ACTIVITY: What lines of the listing below contain the word "will"? Copy each of them out.

EXERCISE INPUT:
>>>>>
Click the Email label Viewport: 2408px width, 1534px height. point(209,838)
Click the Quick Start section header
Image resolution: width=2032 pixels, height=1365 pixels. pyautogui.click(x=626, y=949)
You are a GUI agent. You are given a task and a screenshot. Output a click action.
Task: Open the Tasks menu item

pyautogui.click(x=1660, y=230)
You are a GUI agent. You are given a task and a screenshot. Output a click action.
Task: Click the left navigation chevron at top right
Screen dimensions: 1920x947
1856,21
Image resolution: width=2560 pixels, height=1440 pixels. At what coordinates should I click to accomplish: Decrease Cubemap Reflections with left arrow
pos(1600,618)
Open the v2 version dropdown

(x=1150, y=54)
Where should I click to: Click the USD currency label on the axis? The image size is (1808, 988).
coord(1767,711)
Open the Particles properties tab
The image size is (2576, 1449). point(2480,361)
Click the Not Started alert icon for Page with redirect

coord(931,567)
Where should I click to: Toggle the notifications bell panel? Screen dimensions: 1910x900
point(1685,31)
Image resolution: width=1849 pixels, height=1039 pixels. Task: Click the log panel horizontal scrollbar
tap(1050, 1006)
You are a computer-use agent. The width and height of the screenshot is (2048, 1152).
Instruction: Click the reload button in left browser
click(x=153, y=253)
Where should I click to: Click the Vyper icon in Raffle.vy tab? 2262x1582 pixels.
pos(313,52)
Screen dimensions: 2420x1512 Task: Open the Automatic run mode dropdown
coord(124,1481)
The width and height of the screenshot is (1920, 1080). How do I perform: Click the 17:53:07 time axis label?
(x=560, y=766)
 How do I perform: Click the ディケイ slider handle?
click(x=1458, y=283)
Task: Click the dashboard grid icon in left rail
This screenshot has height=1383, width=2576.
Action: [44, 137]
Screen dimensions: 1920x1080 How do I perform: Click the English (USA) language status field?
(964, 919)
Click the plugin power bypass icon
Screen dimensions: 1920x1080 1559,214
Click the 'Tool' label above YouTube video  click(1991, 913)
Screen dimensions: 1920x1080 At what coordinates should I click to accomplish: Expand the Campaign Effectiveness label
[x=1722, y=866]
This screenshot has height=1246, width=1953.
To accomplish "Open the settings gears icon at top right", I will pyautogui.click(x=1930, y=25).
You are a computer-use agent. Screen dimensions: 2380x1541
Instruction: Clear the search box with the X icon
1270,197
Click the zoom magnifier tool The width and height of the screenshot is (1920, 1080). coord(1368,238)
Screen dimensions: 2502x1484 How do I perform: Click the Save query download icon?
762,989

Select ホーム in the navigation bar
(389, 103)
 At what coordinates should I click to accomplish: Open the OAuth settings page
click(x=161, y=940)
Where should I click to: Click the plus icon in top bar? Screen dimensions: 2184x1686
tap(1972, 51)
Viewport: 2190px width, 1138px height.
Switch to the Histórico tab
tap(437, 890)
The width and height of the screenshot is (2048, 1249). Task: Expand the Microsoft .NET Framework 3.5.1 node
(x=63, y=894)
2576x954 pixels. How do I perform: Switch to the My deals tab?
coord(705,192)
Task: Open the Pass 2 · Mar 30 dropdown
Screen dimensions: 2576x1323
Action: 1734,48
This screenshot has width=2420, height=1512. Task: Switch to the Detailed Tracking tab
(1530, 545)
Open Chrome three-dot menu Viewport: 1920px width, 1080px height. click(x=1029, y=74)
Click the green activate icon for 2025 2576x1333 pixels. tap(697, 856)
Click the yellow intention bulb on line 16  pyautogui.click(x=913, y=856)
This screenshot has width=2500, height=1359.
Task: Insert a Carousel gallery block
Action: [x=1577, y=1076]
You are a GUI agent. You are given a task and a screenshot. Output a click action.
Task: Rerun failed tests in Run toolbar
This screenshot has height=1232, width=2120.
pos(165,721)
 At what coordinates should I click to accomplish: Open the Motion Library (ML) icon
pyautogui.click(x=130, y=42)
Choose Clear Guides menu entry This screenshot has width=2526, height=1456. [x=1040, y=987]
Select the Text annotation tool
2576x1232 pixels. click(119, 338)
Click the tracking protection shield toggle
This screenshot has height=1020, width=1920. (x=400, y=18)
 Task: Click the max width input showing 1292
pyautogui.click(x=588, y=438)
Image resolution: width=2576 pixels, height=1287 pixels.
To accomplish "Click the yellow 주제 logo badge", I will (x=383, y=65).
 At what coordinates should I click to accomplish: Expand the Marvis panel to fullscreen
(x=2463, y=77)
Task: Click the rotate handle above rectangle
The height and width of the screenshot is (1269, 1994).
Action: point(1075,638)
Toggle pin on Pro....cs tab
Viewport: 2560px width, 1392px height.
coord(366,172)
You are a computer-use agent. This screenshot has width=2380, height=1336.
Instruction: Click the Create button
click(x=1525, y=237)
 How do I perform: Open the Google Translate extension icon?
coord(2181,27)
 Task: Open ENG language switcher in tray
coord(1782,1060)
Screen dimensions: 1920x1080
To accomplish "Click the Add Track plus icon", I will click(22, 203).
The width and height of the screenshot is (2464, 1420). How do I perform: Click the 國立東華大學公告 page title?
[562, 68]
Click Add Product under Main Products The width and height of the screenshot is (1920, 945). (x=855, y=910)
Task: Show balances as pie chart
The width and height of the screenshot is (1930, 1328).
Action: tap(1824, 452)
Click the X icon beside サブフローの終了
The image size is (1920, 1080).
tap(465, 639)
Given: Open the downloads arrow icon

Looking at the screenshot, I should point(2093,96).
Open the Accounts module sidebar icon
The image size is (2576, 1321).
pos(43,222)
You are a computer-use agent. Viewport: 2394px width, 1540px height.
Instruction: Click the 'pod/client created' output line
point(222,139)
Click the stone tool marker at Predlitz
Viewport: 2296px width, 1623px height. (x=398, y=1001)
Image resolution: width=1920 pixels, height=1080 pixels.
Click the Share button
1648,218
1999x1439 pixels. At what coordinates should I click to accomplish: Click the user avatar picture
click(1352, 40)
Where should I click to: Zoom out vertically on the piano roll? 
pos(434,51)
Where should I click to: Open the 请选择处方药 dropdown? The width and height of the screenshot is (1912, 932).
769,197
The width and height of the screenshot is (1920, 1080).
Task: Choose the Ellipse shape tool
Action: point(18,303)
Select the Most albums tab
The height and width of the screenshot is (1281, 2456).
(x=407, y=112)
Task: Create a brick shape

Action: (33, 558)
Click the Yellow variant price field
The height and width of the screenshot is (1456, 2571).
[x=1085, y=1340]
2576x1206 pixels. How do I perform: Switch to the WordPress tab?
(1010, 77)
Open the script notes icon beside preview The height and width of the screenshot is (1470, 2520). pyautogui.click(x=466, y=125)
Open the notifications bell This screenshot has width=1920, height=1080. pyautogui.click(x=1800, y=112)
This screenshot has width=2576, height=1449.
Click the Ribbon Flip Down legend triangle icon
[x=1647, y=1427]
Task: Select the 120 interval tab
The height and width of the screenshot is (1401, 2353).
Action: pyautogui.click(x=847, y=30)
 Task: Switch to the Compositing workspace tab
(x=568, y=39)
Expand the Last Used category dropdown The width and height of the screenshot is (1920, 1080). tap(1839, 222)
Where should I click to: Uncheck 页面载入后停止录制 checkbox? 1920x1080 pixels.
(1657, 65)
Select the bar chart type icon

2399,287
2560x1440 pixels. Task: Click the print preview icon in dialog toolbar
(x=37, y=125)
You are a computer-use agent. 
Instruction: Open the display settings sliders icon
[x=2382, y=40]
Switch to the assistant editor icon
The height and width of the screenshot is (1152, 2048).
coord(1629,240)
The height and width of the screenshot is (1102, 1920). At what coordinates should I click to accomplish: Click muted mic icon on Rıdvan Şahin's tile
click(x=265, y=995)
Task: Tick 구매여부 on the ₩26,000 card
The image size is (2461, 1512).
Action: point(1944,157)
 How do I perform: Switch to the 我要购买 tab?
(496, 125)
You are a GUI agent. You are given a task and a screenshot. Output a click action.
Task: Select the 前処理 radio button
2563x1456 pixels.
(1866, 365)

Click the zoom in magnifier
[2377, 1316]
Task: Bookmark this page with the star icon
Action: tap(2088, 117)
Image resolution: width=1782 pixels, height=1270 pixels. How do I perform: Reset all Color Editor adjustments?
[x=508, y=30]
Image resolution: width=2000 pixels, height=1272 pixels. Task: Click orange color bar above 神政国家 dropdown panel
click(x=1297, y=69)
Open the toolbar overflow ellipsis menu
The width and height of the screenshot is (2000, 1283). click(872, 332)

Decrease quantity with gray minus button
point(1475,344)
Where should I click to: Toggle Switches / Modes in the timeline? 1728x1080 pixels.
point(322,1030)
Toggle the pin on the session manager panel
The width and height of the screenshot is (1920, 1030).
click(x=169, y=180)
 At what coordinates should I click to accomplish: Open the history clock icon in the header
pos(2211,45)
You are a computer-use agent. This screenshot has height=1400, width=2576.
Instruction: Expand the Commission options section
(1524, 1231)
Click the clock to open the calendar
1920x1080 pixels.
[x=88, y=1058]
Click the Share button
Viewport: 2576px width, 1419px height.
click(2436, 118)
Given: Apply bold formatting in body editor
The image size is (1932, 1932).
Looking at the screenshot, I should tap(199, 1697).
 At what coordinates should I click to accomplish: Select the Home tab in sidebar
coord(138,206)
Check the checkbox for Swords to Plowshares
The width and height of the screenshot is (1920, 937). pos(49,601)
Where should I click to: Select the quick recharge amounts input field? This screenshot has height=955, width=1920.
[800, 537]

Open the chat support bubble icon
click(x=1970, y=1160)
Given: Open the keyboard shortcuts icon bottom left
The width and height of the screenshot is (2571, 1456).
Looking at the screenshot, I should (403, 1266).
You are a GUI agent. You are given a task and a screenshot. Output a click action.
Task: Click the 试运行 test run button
<<<<<
REPLY TO THE EXERCISE:
To accomplish "Open the settings gears icon at top right", I will pyautogui.click(x=1930, y=25).
To accomplish "Click the yellow 주제 logo badge", I will (x=383, y=65).
To accomplish "Click the Add Track plus icon", I will click(22, 203).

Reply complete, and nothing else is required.